- [What you need to do]:
(A) In the article on the Madrid elections, shorten the paragraph beginning "Bars and restaurants in Madrid continue" into a brief list that keeps its main facts.
(B) Using the article on the Madrid elections, decide whether each statement agrees with it, answering yes or no and quoting the words that settle it: (i) Ayuso belongs to the Partido Popular. (ii) Coronavirus cases in Madrid stayed below the national average. (iii) Tourists traveled to Madrid from France.
(C) Resume the article on the Madrid elections, continuing on from its final sentence.

- [Passage shown]:
Regional elections in Madrid. | David Mudarra / PEOPLE PARTY HAN

One of the reasons why Isabel Diaz Ayuso triumphed in Madrid was because she refused to close the bars and restaurants, like the rest of the country. The number of coronavirus cases increased in the Spanish capital, higher than the national average, but Ayuso stood firm. She was not closing.

Bars and restaurants in Madrid continue to enjoy good takings and tourists flocked to the Spanish capital from France and from across the country. She was widely criticised for the move but in the end she won at the ballot box. Ayuso, is a member of the Partido Popular, a right wing political group whose fortunes have nose-dived over recent years.

For years they ruled Spain and the Balearics but they were dogged by a whole series of corruption scandals and their popularity fell as a direct result. The Partido Popular now believe that they are back on track after Ayuso’s success. I don’t so, Ayuso could be just an isolated case in which a politician stood firm against the coronavirus restrictions and won the support of the people of Madrid.

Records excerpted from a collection

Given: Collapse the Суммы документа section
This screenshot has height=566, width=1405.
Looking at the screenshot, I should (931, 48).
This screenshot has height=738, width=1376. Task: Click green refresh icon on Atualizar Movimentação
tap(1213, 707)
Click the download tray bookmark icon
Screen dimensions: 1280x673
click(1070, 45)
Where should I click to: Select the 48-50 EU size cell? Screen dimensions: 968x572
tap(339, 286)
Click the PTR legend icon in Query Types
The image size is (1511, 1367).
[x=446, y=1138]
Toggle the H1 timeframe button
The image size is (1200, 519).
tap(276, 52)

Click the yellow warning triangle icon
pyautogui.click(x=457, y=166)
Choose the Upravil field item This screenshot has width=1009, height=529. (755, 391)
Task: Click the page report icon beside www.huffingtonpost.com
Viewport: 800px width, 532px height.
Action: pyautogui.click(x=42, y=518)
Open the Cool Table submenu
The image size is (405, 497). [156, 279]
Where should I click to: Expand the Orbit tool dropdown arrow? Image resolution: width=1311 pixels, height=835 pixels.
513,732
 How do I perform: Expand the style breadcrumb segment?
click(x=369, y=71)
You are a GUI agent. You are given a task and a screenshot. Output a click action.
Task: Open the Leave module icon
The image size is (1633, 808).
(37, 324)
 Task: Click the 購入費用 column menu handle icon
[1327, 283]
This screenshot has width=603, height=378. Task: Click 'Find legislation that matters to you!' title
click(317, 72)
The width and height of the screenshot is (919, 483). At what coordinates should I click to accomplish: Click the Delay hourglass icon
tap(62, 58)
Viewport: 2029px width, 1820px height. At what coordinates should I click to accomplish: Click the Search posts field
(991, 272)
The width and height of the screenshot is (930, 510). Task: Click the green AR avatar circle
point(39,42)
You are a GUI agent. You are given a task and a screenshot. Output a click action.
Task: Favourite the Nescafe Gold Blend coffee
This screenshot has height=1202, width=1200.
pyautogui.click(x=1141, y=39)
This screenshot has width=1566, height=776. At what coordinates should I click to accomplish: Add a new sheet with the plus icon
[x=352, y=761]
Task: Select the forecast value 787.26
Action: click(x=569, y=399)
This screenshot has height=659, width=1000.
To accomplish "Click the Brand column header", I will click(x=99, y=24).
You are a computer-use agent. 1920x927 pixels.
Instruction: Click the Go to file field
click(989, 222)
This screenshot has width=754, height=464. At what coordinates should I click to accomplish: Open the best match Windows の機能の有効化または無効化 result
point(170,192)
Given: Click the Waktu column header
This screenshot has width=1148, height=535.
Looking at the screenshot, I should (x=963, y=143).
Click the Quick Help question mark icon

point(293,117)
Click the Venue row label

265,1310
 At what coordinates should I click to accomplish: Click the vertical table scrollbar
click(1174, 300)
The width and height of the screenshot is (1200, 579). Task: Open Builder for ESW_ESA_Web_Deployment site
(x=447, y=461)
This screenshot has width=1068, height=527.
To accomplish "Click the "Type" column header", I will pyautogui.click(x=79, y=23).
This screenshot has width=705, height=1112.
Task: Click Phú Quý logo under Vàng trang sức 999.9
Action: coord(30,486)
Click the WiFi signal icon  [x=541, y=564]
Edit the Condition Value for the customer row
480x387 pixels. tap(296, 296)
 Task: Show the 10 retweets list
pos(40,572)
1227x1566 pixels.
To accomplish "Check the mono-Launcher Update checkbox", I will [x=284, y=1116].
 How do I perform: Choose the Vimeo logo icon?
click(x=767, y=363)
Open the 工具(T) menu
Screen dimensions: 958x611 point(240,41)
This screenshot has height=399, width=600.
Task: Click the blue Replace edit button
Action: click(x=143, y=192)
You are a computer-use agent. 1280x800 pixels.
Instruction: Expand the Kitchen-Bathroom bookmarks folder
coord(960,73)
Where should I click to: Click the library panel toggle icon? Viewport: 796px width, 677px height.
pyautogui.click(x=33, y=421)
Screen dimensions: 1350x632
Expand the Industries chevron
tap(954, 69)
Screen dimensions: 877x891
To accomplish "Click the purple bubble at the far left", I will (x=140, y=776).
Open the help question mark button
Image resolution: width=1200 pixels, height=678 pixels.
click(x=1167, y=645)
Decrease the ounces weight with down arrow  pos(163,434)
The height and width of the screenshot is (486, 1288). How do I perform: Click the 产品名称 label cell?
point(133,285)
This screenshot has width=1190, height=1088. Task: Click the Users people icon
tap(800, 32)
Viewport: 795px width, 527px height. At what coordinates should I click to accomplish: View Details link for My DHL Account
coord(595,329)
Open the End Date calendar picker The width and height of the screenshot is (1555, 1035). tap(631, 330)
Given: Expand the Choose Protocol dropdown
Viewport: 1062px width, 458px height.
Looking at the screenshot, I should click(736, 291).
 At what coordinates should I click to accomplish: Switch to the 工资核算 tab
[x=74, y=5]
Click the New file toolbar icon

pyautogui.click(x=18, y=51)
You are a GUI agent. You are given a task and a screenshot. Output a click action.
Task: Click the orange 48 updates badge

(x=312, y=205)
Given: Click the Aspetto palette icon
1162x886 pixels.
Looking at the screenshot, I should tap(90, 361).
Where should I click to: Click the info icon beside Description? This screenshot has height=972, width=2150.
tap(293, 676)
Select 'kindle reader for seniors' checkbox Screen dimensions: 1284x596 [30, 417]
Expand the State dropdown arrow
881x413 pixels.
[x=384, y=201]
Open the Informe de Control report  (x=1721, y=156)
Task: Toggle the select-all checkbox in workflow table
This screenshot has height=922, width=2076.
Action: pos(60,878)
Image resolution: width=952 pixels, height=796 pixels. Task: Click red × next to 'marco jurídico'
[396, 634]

- [Exercise responses]:
(A)
- Bars and restaurants in Madrid kept earning well.
- Tourists came to the Spanish capital from France and from across the country.
- Ayuso was widely criticised for the decision but won at the ballot box.
- She belongs to the Partido Popular, a right-wing group whose fortunes have fallen sharply in recent years.

(B)
(i) Yes: "is a member of the Partido Popular, a right wing political group"
(ii) No: "higher than the national average"
(iii) Yes: "tourists flocked to the Spanish capital from France and from across the country"

(C)
I don’t think people associate Ayuso with the Partido Popular, rather her attitude towards the coronavirus. But I do think that the elections in Madrid are a watershed; it could mean that Spain is back to two party politics; the Partido Popular and the Spanish Socialist Party (PSOE). Newcomers Podemos have been hit by their founder, Pable Iglesias, stepping down and Ciudadanos have just disappeared from the political map.